Using Cell, Neighborhood, and Zonal Statistics

Using Cell, Neighborhood, and Zonal Statistics

You need statistics to describe your data, to add validity to your research, and to make sound decisions. Traditionally, statistics are used on a random but representative subset and the results are extrapolated to the larger group. In other words, you can ask a question of a subset of the population and make inferences about the entire population from the subset's answers. This subset of the population is called a sample.

Inferential statistics, however, don't always work as well with geographic data. When this is the case, descriptive statistics are applied.

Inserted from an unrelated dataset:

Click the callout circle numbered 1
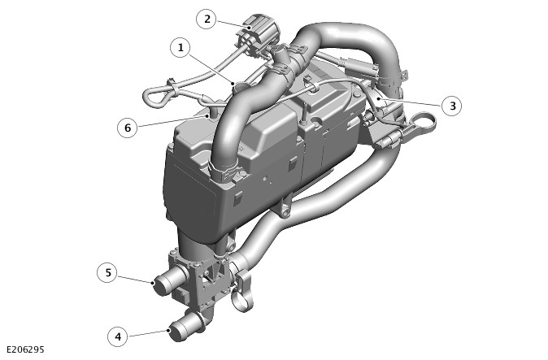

The methods of inferential statistics don't transfer easily to geographic data for two main reasons. First, inferential statistics assume that you want to estimate the characteristics of a population from a sample. With geographic data, however, you often have the entire population to work with, so you use descriptive statistics rather than inferential statistics.

Second, inferential statistics does not include tools for representing geographic data.

ArcGIS™ Spatial Analyst provides a set of statistical functions, which makes descriptive statistics part of your geographic analysis. For example, you can compare the difference between values over time, cell-by-cell, or you can construct a statistical filter to weed out unwanted values. You can also assess past trends or the current status of features, or reveal the underlying structure of the data.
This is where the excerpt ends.